─── EXTRACT ───

Our teaching methods must change because we are ruining our children. The current teaching methods may work in college, but not in elementary school. “It imposes adult standards, subject-matter, and methods upon those who are only growing slowly toward maturity. The gap is so great that the required subject-matter, the methods of learning and of behaving are foreign to the existing capacities of the young. They are beyond the reach of the experience of the young learners already possess. Consequently, they must be imposed; even though good teachers will use devices of art to cover up the imposition so as to relieve it of obviously brutal features.” (Dewey, 1938) Even in 1938 they were beginning to see a problem with the way adults expected children behave in school. They needed to teach based on the child’s experiences. A seven year old hasn’t had a lot of experience sitting still and listening or reading to learn. That child has had experience learning through play. All of a sudden we, as a society, expect them to be able to sit still and want to listen to learn. That is not the way to develop a love of learning in any child.
            So much is different for students today; however, curriculum today is mostly the same as it was twenty years ago. There may be different content, but it is delivered in the same way. In today’s world, our children do everything quicker. Their lives are busier, they use computers and video games. Everything moves at a faster pace with more colors and sounds. Why are our teaching methods the same as they were when I was in school? Curriculum “…is taught as a finished product, with little regard either to the ways in which it was originally built up or to changes that will surely occur in the future.” (Dewey, 1938) Changes have occurred in our children. We need to make those changes occur in our teaching methods as well. The content changes because our society continues to grow, therefore, our methods should change to match that growth of our society.

─── DATA PROVIDED ───

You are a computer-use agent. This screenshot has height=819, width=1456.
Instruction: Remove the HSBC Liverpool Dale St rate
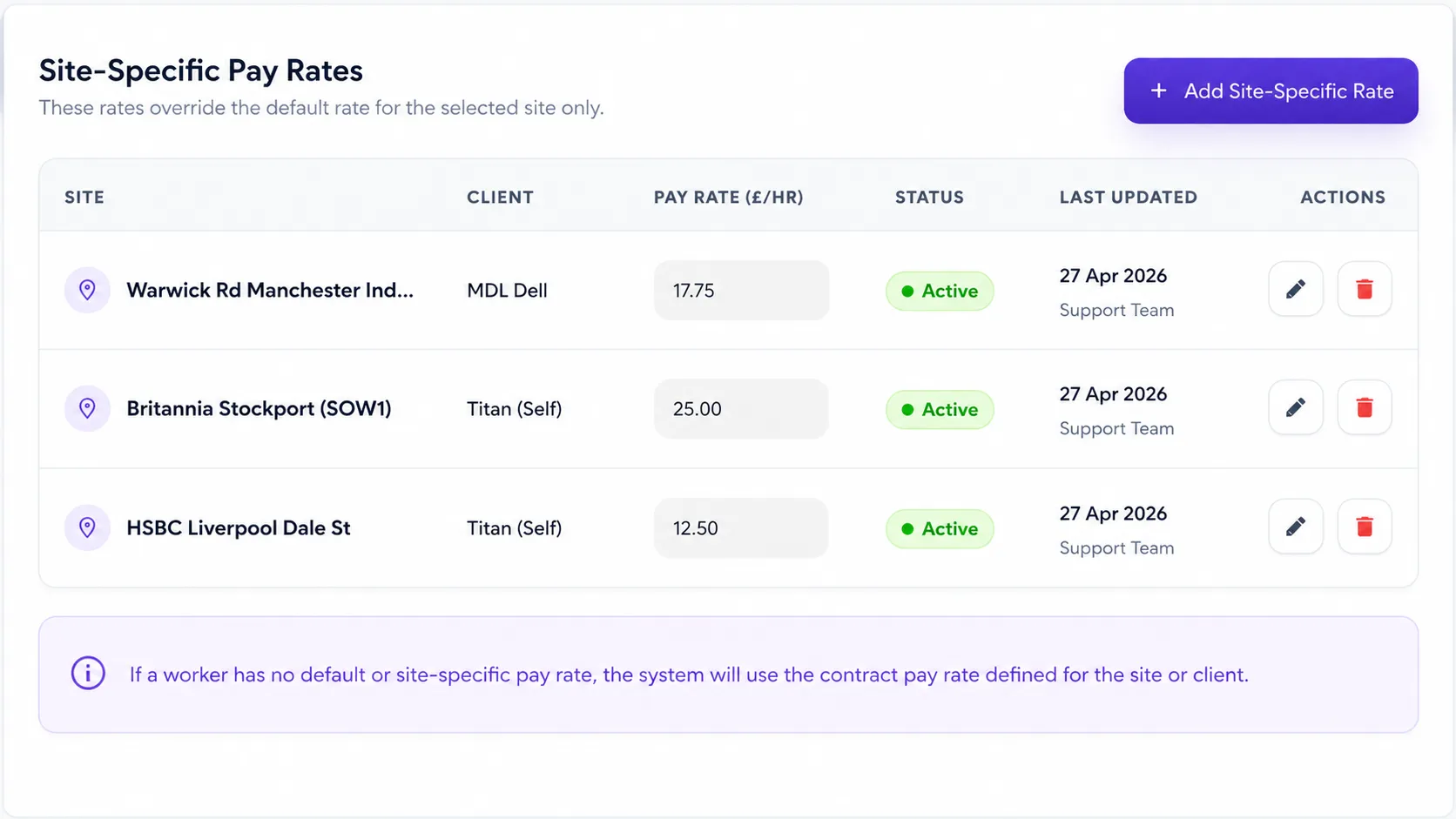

───
─── DATA PROVIDED ───

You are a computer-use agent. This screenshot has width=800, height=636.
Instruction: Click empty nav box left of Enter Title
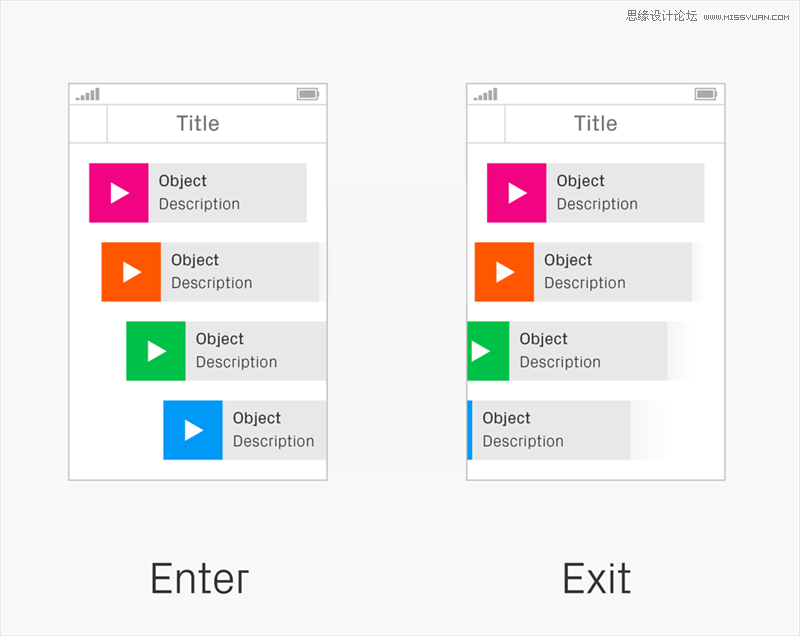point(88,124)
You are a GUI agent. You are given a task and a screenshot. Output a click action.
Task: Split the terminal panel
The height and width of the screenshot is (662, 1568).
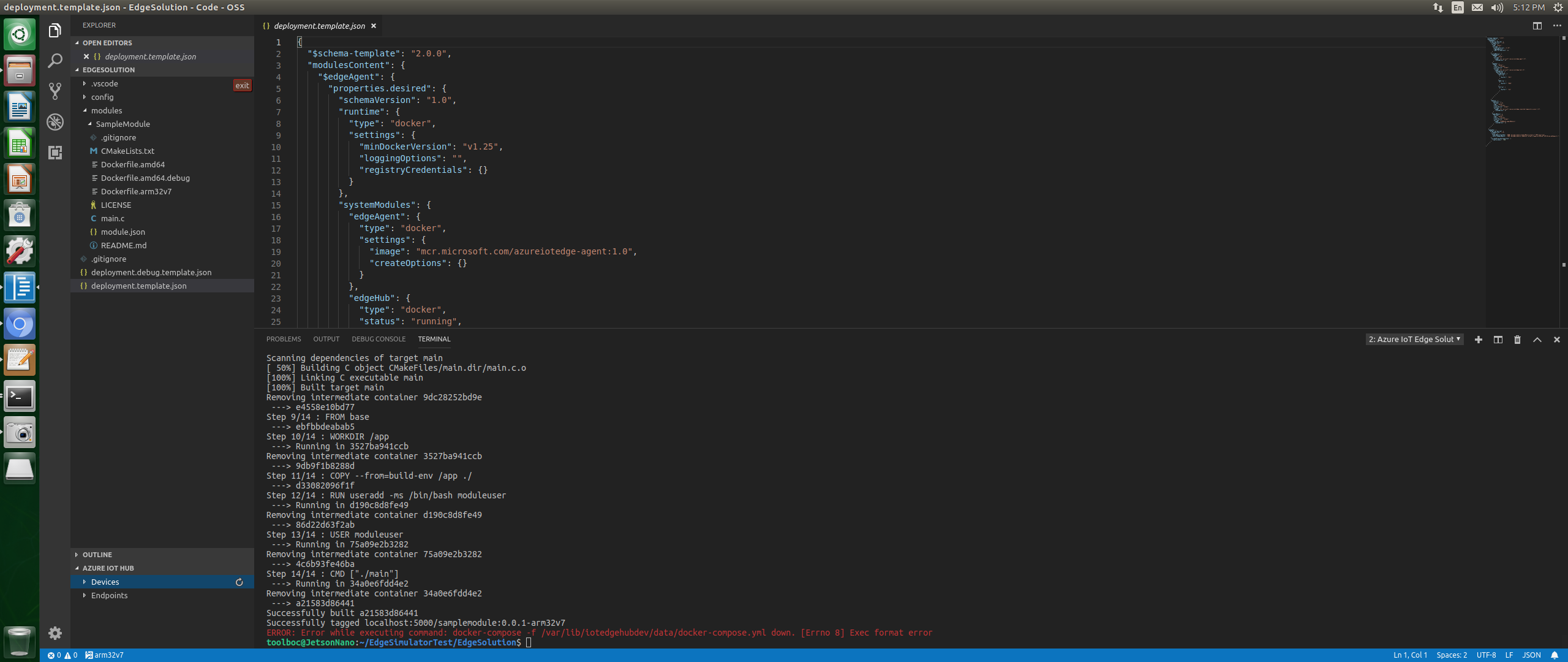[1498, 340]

───

SET OF TASKS:
A) Using the essay on teaching methods, decide whether each statement agrees with it. Answer yes or no for each, and quote the deciding words.
(i) Current teaching methods may work in college but not in elementary school.
(ii) Curriculum today is very different from what it was twenty years ago.
(iii) A seven-year-old has had experience learning through play.
B) In the essay on teaching methods, what does the first Dewey quotation say good teachers use to cover up the imposition?
C) Write the next paragraph of the essay on teaching methods, following on from its final sentence.

ANSWER SET:
A)
(i) Yes: "The current teaching methods may work in college, but not in elementary school."
(ii) No: "curriculum today is mostly the same as it was twenty years ago."
(iii) Yes: "That child has had experience learning through play."

B) Devices of art.

C)
            Student are all so varied. They have different backgrounds, different lifestyles, different family units; the country is full of diversity. Why do we think that every child would be ready to learn the exact same way? We need to start teaching the student and stop teaching the standards. “… The knowledge and skill of the mature person has no directive value for the experience of the immature. Basing education upon personal experience may mean more multiplied and more intimate contacts between the mature and the immature than ever existed in the traditional school, and consequently more, rather than less, guidance by others.” (Dewey, 1938) Teaching to the student would take more time, but to the student, it would be worth it. In order to teach to the students’ experiences, we must learn the students’ experiences.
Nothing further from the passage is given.